## Given records
- - - - - - -

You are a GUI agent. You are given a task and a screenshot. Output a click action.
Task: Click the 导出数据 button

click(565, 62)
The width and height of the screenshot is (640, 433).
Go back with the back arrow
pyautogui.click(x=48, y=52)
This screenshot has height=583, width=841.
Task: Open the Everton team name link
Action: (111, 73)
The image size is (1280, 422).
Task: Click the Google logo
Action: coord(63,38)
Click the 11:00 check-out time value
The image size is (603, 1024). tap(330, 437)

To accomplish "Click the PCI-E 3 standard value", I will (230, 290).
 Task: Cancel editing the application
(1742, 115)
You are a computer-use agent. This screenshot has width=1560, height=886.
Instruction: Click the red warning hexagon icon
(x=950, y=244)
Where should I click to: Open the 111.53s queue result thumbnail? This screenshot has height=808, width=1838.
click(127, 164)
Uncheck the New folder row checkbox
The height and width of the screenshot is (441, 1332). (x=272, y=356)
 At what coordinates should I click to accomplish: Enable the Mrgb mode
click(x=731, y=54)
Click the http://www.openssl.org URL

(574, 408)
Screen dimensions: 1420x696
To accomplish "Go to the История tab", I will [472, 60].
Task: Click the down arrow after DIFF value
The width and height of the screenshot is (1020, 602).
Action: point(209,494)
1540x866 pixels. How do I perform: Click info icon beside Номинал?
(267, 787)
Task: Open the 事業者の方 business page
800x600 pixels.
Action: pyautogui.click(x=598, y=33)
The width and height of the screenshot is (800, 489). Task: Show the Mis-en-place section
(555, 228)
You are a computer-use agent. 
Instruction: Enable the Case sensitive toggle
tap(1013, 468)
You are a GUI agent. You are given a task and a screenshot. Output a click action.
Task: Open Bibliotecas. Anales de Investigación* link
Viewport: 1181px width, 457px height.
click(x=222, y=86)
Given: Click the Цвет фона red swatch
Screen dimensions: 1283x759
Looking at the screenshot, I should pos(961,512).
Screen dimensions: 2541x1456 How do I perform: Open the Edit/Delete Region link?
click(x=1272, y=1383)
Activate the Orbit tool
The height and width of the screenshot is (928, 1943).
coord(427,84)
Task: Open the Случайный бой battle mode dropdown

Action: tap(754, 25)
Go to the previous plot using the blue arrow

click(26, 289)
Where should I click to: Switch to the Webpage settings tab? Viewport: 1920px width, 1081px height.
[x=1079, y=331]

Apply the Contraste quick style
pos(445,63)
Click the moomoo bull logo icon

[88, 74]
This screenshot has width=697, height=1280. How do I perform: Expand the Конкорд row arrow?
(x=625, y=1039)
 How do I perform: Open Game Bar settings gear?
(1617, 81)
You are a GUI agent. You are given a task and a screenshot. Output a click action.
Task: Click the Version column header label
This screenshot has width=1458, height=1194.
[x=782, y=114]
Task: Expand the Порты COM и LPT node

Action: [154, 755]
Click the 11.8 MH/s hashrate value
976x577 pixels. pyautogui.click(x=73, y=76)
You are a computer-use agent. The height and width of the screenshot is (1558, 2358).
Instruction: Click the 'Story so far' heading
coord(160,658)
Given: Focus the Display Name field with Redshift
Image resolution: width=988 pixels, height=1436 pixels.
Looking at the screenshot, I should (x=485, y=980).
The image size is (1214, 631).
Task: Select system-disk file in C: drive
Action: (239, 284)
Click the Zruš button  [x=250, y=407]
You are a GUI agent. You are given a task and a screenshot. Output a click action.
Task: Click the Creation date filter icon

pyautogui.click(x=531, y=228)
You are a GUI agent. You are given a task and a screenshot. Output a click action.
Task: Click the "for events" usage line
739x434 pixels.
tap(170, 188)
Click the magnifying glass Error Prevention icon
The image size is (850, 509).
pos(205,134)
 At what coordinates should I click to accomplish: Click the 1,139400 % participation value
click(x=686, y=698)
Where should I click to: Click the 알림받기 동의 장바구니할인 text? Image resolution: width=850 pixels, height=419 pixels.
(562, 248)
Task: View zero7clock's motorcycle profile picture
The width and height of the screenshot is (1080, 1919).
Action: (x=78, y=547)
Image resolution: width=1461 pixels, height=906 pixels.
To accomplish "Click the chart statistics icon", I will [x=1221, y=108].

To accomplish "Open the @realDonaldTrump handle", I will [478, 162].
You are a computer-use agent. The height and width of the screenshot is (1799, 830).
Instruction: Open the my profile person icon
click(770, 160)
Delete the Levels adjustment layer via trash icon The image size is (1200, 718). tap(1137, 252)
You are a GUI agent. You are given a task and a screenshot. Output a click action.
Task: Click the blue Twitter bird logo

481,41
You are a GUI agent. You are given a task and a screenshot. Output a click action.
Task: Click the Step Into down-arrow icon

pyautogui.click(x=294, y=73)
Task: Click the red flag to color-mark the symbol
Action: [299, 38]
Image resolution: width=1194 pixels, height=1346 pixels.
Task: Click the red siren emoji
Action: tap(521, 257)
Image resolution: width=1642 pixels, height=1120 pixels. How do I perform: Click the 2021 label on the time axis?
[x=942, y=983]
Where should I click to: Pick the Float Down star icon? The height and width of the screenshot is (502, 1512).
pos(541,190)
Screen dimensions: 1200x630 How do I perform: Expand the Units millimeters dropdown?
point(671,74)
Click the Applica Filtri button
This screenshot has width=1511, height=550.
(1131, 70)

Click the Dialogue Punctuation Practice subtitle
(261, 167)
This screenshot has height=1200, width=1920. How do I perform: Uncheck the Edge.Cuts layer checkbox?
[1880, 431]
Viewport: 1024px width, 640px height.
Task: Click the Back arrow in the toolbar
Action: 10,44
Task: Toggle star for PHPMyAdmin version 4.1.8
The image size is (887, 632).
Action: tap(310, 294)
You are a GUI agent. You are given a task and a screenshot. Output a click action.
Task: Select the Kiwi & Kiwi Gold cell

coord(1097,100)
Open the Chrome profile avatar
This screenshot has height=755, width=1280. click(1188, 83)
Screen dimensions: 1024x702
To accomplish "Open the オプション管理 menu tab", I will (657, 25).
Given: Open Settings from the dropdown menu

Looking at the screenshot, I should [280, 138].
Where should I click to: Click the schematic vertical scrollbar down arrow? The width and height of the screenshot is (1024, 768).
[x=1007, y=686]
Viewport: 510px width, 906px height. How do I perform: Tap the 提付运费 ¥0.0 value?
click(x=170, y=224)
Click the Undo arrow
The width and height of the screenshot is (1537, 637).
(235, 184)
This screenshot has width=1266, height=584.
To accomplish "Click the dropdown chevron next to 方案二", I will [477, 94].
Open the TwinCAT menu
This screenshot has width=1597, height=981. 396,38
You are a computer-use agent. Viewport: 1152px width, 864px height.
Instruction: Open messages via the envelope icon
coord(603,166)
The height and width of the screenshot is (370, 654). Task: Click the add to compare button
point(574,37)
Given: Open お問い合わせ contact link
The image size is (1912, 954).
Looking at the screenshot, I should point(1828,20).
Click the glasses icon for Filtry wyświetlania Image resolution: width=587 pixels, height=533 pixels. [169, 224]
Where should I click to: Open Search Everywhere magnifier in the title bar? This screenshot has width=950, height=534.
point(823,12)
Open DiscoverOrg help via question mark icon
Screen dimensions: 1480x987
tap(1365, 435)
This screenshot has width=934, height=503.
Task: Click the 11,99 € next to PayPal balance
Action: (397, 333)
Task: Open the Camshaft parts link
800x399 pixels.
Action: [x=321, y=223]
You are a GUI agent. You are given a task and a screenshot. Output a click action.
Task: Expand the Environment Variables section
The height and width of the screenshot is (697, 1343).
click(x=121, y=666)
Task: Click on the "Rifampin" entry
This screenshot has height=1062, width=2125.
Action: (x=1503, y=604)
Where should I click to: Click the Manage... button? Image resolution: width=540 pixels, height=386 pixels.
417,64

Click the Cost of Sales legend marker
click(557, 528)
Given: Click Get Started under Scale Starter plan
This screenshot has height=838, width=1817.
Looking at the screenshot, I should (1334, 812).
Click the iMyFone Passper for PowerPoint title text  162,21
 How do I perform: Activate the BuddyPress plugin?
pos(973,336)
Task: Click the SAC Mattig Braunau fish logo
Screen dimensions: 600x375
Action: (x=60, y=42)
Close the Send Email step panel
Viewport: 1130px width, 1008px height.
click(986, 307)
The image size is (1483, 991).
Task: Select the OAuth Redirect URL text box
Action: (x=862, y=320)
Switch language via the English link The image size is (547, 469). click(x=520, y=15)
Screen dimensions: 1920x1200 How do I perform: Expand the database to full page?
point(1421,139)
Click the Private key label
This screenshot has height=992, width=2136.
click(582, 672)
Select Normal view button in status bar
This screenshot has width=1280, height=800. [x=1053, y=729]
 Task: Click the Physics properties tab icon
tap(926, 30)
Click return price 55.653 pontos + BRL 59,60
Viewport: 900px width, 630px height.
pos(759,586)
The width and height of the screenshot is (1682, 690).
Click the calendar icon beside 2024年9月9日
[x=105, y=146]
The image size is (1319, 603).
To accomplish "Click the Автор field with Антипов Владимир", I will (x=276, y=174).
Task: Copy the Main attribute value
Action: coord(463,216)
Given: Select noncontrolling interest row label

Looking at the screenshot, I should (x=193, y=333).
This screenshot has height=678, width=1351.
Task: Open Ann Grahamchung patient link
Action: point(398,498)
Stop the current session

- - - - - - -

## Given exercise
Output verbatim every line from the one containing "The image size is (1319, 603)." through the last line, both ends included.

## Response to the exercise
The image size is (1319, 603).
To accomplish "Click the Автор field with Антипов Владимир", I will (x=276, y=174).
Task: Copy the Main attribute value
Action: coord(463,216)
Given: Select noncontrolling interest row label

Looking at the screenshot, I should (x=193, y=333).
This screenshot has height=678, width=1351.
Task: Open Ann Grahamchung patient link
Action: point(398,498)
Stop the current session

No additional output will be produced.